Les compétences d’adaptation peuvent vous aider dans le moment. Voici quelques stratégies éprouvées que vous pouvez mettre en œuvre au besoin. Le but est de distraire votre esprit de l’anxiété.

stratégie 1: Compter

  • dans votre esprit, comptez jusqu’à 11. Puis comptez en arrière à deux. Comptez ensuite jusqu’à 12. Puis en arrière à trois, etc.
  • comptez les éléments de certaines choses dans la pièce par catégorie; par exemple, comptez tout ce que vous voyez qui est orange. Vous pouvez le faire avec une variété de catégories.,

stratégie 2: Localisez les motifs

  • écrivez des listes ou des motifs sur un morceau de papier.
  • pliez systématiquement un morceau de papier.

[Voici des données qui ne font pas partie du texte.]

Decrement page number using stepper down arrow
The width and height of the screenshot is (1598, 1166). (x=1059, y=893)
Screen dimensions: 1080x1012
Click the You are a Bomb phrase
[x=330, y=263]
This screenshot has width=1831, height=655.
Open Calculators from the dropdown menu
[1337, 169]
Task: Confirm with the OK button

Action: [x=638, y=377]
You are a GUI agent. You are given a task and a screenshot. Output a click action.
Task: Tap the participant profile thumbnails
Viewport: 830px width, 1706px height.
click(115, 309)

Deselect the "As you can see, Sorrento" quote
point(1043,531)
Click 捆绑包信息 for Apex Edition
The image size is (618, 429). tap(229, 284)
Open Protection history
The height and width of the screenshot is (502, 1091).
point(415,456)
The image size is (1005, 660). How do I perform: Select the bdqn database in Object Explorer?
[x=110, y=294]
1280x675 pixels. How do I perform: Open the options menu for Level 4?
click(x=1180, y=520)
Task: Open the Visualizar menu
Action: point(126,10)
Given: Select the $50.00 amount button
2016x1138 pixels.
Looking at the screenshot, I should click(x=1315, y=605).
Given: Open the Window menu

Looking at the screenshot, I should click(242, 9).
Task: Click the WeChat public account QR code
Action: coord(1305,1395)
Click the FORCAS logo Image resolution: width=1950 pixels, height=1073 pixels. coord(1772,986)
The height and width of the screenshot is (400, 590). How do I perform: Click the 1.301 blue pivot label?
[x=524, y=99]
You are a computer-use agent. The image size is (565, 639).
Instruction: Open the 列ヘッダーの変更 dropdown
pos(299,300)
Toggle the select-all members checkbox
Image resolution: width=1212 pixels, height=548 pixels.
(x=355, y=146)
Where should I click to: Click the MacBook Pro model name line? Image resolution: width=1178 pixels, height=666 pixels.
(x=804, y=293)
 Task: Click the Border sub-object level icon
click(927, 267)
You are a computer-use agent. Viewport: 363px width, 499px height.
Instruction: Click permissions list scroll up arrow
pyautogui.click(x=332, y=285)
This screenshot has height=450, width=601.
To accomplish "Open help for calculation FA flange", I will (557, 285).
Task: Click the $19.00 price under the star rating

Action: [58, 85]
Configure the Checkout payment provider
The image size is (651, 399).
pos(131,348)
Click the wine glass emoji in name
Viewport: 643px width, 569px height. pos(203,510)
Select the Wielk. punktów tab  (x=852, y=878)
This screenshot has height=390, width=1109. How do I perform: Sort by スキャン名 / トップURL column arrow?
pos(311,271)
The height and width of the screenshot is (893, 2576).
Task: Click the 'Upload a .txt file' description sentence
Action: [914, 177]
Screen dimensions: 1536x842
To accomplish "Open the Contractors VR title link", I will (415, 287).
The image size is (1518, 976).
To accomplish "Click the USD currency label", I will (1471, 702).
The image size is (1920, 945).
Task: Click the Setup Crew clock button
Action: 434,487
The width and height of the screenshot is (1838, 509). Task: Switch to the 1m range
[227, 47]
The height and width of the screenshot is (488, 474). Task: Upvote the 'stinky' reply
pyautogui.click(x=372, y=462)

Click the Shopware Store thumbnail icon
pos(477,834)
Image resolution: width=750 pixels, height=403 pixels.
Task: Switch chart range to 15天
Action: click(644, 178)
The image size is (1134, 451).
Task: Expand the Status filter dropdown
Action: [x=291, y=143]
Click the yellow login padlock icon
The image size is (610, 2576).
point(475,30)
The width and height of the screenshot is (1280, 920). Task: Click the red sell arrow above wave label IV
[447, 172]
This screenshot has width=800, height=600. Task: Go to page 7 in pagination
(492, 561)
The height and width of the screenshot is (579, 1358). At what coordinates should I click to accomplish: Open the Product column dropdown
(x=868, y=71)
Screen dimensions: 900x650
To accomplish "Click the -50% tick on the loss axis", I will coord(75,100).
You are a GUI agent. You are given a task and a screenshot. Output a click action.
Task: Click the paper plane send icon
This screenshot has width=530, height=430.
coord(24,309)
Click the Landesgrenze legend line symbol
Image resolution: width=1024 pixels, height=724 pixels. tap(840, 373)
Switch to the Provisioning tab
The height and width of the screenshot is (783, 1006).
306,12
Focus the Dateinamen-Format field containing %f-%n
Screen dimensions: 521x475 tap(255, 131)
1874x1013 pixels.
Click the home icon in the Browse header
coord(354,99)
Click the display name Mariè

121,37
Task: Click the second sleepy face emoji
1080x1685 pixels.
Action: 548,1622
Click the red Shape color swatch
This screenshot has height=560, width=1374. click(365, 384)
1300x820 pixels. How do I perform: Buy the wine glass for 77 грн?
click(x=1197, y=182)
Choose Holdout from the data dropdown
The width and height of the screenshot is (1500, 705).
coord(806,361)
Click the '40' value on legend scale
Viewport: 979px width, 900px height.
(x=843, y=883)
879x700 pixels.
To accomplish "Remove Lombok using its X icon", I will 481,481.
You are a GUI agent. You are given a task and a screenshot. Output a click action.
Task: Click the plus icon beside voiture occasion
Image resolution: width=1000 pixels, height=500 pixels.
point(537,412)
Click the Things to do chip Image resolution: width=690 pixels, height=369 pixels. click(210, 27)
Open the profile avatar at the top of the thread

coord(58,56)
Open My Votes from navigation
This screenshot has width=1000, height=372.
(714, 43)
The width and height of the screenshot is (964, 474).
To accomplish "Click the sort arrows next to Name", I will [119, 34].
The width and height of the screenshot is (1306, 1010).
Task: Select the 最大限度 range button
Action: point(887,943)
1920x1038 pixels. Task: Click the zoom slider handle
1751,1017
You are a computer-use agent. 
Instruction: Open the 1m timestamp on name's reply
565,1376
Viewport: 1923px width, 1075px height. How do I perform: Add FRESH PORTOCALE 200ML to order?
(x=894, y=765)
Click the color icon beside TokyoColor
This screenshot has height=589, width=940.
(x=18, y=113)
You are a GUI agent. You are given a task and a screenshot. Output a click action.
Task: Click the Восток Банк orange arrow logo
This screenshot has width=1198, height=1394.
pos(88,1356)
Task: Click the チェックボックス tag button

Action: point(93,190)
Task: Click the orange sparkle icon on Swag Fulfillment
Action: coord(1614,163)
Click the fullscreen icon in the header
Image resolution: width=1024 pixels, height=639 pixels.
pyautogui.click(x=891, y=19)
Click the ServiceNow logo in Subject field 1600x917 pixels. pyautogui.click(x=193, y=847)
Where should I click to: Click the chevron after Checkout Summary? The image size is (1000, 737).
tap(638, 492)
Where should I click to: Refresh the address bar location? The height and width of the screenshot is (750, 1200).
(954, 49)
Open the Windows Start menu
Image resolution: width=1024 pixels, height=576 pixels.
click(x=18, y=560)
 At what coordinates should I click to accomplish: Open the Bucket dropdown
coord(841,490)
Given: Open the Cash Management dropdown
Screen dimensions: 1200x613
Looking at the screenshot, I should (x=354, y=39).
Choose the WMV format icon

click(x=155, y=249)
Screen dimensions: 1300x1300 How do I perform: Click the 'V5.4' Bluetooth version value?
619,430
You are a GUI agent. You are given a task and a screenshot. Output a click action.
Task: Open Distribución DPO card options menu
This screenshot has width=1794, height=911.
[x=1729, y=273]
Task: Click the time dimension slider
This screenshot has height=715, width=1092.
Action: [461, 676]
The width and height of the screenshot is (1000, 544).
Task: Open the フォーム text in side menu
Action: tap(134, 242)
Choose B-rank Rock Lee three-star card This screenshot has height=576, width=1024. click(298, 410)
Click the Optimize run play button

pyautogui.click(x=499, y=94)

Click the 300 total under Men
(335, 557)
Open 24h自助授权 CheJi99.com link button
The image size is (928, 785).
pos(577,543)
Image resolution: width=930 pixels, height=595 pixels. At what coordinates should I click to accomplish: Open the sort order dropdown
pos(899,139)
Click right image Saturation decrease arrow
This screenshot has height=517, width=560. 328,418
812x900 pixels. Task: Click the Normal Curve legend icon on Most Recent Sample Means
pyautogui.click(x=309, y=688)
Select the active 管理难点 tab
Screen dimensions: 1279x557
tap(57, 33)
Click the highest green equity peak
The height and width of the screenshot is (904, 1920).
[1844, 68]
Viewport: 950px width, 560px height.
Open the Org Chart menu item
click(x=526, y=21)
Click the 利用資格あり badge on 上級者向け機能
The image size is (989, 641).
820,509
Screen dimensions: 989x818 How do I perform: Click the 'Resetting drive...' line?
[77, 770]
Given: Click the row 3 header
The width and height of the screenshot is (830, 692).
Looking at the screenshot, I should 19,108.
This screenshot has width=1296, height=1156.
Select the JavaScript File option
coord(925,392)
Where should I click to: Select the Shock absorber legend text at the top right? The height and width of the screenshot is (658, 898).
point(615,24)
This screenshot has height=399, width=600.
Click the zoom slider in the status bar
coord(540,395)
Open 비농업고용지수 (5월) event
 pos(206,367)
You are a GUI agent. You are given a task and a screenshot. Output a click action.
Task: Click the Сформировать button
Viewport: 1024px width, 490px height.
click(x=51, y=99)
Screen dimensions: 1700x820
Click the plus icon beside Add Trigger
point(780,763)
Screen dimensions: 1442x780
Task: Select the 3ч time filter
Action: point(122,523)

Stratégie 3: Accepter Vos Attaques de Panique

  • Ne pas « alimenter” votre panique par peur d’avoir une attaque; cela ne fera que prolonger l’attaque.
  • Apprendre à supporter et à accepter les attaques. Comme vous le faites, ils peuvent devenir moins graves et fréquents.
  • réalisez « ce à quoi vous résistez, persiste., »

aborder les problèmes sous-jacents

Une qualité essentielle de l’agoraphobie à connaître, qui peut vous aider dans votre rétablissement, est le concept que la condition fournit un type de” réflexion  » pour vous. Si vous pouvez voir qu’il y a des situations dans votre vie qui exacerbent vos attaques de panique, vous pouvez regarder ces situations comme des indicateurs de domaines de votre vie qui doivent être abordés.,

la recherche d’une thérapie est fortement recommandée, mais au lieu ou en plus de la thérapie, il est plus important que vous soyez conscient des liens entre les situations, les événements et vos attaques de panique. Ces problèmes peuvent être liés au travail, à la famille ou à d’autres dynamiques qui pourraient normalement produire des symptômes de stress mineurs.

dans le cadre du processus de prise de conscience de soi, c’est une bonne idée de tenir un journal, qui enregistre non seulement quand vous avez des attaques, mais ce qui s’est passé dans votre vie autour du moment où vous avez eu l’attaque. Quel a été votre sentiment? Quels sentiments ou Souvenirs a-t-il déclenchés?, Au fur et à mesure que vous résolvez ces problèmes, en plus de subir progressivement vos attaques, vous pouvez retrouver votre liberté.